Leurs systèmes doivent différer de ceux des bâtiments commerciaux ou résidentiels. Des niveaux de qualité supérieurs à la moyenne sont requis pour tous les aspects, de l'alimentation électrique à la climatisation, en passant par le génie civil, le câblage, la conception, les produits et les services eux-mêmes. Aux États-Unis, chacun de ces domaines possède ses propres normes et infrastructures de télécommunications : TIA-942 (centres de données), TIA-1005 (industrie) et TIA-1179 (établissements de santé).
Les applications critiques exigent une disponibilité accrue, moins d'interruptions de service et une meilleure fiabilité du réseau. Deux infrastructures de ce type présentent de nombreux points communs en matière de planification et d'utilisation du câblage : les centres de données et les hôpitaux.
Chacune de ces applications possède ses propres normes : la norme de câblage générique est donc insuffisante pour répondre à leurs exigences spécifiques.
Leur activité principale est liée à des services non interrompus.
Un câblage plus robuste est nécessaire : des supports de transmission plus performants, tels que les câbles de catégorie 6A et les fibres OM4, sont indispensables pour garantir une vitesse maximale, une compatibilité future et une disponibilité optimales. Un routage redondant et séparé est également recommandé pour la conception de ces solutions, ce qui réduit considérablement le risque de défaillance unique.
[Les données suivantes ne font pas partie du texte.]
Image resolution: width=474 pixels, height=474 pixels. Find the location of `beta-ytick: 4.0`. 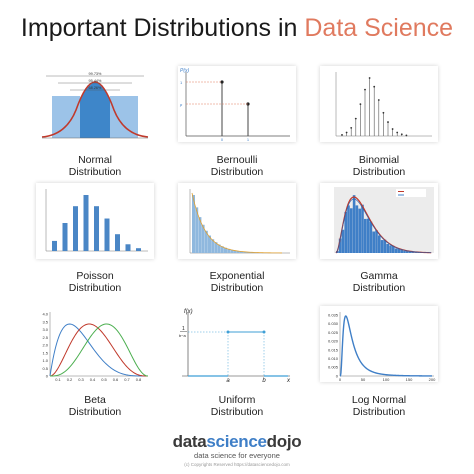

beta-ytick: 4.0 is located at coordinates (45, 314).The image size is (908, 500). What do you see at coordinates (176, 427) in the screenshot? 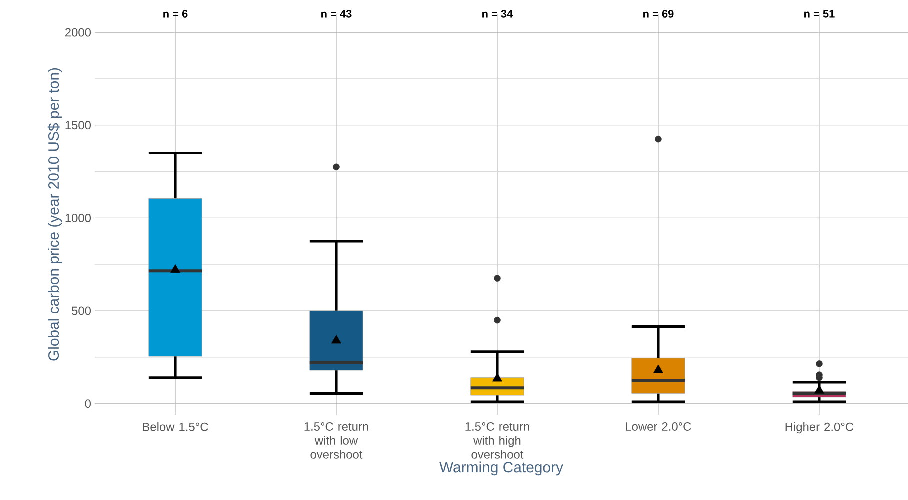
I see `x-tick-label: Below 1.5°C` at bounding box center [176, 427].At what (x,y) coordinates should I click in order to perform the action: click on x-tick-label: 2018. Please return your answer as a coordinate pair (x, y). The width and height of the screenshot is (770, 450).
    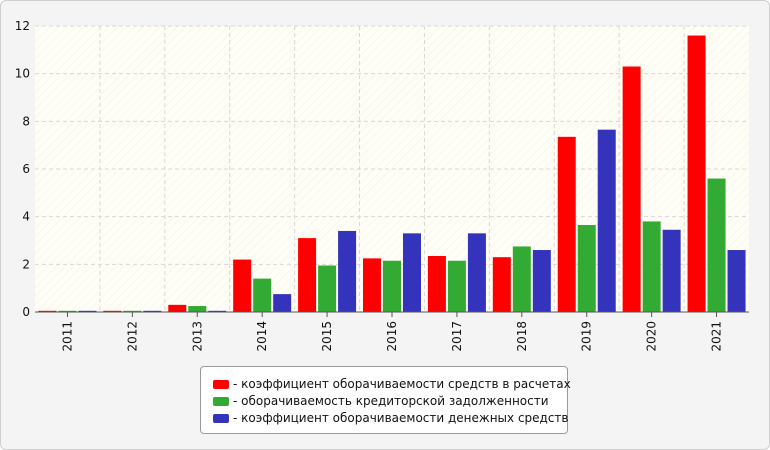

L’approche à adopter est identique pour les salles de sécurité et de surveillance, le contrôle des tunnels, l’accès aux routes et aux mines, les stations de radio et de télévision, et tout autre site critique exigeant une haute disponibilité. Pour ces environnements, comme pour toutes les installations, le câblage requiert une approche unique et spécialisée, à l’image des environnements eux-mêmes.